Looking back at the last 40 years, we realize: ARCHIE WAS RIGHT!

8/13/2013

Gotterdammerung: The Armed Forces

Army colonel: Physical strength not the end-all, be-all of combat service

On the surface that sounds like a reasonable statement, but is it?
An Army officer writing in a prestigious journal says the services should not overemphasize physical strength when deciding whether a woman qualifies for direct ground combat.
Col. Ellen Haring, on the staff of the U.S. Army War College, says commanders need to downplay obstacle courses and judge a service member’s ability to stay calm and think quickly.
Downplay physical strength and fitness when evaluating the combat worthiness of the troops.  Um, OK.  I'm over 40.  I'm fat.  I've got a bad knee and an occasional touch of gout.  I've lost 80% of my hearing in one ear and 25% in the other.  I also happen to be a reasonably good shooter.  By reasonably good I mean better than most.  I think at this point in my life, I'd like to lead a team of USMC RECON Snipers.  Let me put on my ruby slippers and click my heals together 3 times and wait... It's the door bell...Nope it's the ups guy...not a spec ops recruiter.  Gee I wonder why.  I mean how could they have forgotten to call me?   

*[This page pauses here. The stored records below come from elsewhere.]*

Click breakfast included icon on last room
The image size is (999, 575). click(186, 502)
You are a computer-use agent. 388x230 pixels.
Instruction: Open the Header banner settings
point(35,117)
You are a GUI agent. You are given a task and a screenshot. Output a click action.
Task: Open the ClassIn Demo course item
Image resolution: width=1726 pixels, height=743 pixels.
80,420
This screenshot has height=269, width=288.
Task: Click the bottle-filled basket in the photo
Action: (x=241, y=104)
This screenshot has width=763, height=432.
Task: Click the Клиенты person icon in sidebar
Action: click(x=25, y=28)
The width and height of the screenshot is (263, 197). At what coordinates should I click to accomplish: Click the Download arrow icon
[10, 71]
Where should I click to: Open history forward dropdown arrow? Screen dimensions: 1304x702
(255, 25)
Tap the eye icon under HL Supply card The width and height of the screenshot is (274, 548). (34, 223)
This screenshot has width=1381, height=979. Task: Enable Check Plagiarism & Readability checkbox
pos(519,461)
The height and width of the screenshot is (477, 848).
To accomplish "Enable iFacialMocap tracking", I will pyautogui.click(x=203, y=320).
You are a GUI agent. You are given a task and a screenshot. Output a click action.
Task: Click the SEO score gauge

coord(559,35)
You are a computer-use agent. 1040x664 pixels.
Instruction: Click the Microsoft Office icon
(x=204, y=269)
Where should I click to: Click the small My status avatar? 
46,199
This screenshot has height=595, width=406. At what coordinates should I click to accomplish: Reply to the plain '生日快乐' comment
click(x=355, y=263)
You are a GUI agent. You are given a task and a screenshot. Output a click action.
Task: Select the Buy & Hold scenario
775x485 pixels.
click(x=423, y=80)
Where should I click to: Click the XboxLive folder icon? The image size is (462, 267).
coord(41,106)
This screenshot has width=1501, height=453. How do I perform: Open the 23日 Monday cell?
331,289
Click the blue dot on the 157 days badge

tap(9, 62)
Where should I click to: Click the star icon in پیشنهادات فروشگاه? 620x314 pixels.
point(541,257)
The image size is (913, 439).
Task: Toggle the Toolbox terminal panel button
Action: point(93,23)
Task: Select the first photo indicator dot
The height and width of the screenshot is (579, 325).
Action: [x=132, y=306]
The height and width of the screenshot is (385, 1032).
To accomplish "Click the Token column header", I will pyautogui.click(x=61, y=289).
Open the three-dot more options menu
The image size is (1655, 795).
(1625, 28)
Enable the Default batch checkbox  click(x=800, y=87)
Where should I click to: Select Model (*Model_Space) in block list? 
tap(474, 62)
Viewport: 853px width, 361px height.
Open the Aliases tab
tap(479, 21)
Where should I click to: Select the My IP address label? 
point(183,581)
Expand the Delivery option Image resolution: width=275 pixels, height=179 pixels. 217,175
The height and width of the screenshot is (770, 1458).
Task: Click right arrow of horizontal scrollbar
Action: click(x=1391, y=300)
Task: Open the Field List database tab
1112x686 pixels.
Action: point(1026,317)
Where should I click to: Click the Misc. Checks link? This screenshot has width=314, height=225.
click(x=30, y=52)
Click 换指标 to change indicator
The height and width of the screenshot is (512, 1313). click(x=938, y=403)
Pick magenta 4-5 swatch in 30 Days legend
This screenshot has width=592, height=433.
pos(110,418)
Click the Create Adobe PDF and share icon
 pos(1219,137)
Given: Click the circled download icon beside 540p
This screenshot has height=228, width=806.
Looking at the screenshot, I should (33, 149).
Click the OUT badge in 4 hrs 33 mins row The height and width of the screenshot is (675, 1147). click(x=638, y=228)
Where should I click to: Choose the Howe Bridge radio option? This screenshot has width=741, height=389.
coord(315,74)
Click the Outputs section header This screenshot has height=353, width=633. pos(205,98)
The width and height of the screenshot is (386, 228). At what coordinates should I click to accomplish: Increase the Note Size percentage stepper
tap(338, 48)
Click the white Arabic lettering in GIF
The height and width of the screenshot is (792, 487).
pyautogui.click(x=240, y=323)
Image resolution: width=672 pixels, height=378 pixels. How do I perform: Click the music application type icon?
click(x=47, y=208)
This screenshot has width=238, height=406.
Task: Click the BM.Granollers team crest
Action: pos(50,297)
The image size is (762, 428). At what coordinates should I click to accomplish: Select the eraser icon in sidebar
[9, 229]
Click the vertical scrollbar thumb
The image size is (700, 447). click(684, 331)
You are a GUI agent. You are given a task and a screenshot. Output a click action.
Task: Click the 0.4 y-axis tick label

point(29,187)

Oh Yeah they've got standards.  Wanting to do something isn't enough, you actually have to be able to get the job done!  Old fat guys, even ones who are great shooters don't get to go to scout sniper school.  We don't even get to go to boot camp, unless its to watch our kid graduate.  If old guys aren't good enough, why would some little girl, who couldn't kick my butt if I bent over and stood still, encouraged to get killed or volunteer vaginal access to the enemy? 
“Perhaps it is time to take a hard look at what really makes a competent combat soldier and not rely on traditional notions of masculine brawn that celebrate strength over other qualities,” Col. Haring says in the current issue of Armed Forces Journal.
She cites World War II hero Audie Murphy and North Vietnamese insurgents as examples of small people who came up big on the battlefield.
“If the going-in assumption is that physical standards are the only thing that needs to be examined, then we are also assuming that we have everything else just right,” she wrote. “This is belied by our less-than-optimal performances in many instances during the past 12 years. Fixating on physical standards is a tactical-level approach that misses a strategic-level opportunity.”
Col. Haring, who had sued the Pentagon over its old exclusion policy, said that Murphy perhaps could not have passed the Marine Corps’ infantry officer qualification course.
I guess it was a good thing that Audie Murphy was in the army, since according to Haring he couldn't cut it as a marine.  "North Vietnamese insurgents" are a good military example? No really?  Seriously?  Those insurgents were what we call today terrorists or non-conventional combatants. The whole reason they were used in a nontraditional fighting role was because they couldn't be used in a traditional one.  Now that's an example of thinking outside the box.
To date, all six female Marine officers who have tried the course have flunked or withdrawn due to injury.
Ok they had a shot and failed.  Fair enough.  I bet a lot of guys have tried that course and failed too.  If you can only find six women who wanted to try and none of them could do it, why would you keep wasting time and tax payer money on the subject?
 
Audie Murphy was short, not weak.  When he won the medal he loaded a ma duce (50 cal ammo is heavy) retracted the bolt (stiff as hell) and fought like a mad man.  For an hour, Murphy stood a burning tank returning German fire from foot soldiers and advancing tanks, during which he sustained a leg wound. He stopped only after he ran out of ammunition.  Then he walked back to his men and lead them to safety before he allowed them to care for his wound.
 
Here's a thought: I'm a little short on burning tanks at the moment so we'll improvise.  Lets see if Col Benedict Haring can hump a 50 BMG and enough ammo to shoot targets for an hour to the top of an elevated platform, spend said hour shooting targets, then I'll hit her in the knee with a baseball bat to simulated a leg wound and we'll see if she can hike 3 miles to the rear in snow.  We'll give her 10 min to move the gun and ammo, and hour to shoot it all and an hour for the hike.  If she can do it all, then we don't try her for treason.  If she can't, then forget about Snowden, this women is a threat to the safety of this country and her visions of life in the land of purple unicorns will get American fighting men killed, and we should deal with her accordingly: a short hop from a tall gallows.
 

10 comments:

  1. Anonymous7:18 AM

    A few factual corrections:

    1. COL Haring is one of my classmates. I knew her as a cadet and she was never known for her intelligence. Yet, she made it to Full Colonel and I was asked to leave as a Major (then asked to come back, then asked to leave again).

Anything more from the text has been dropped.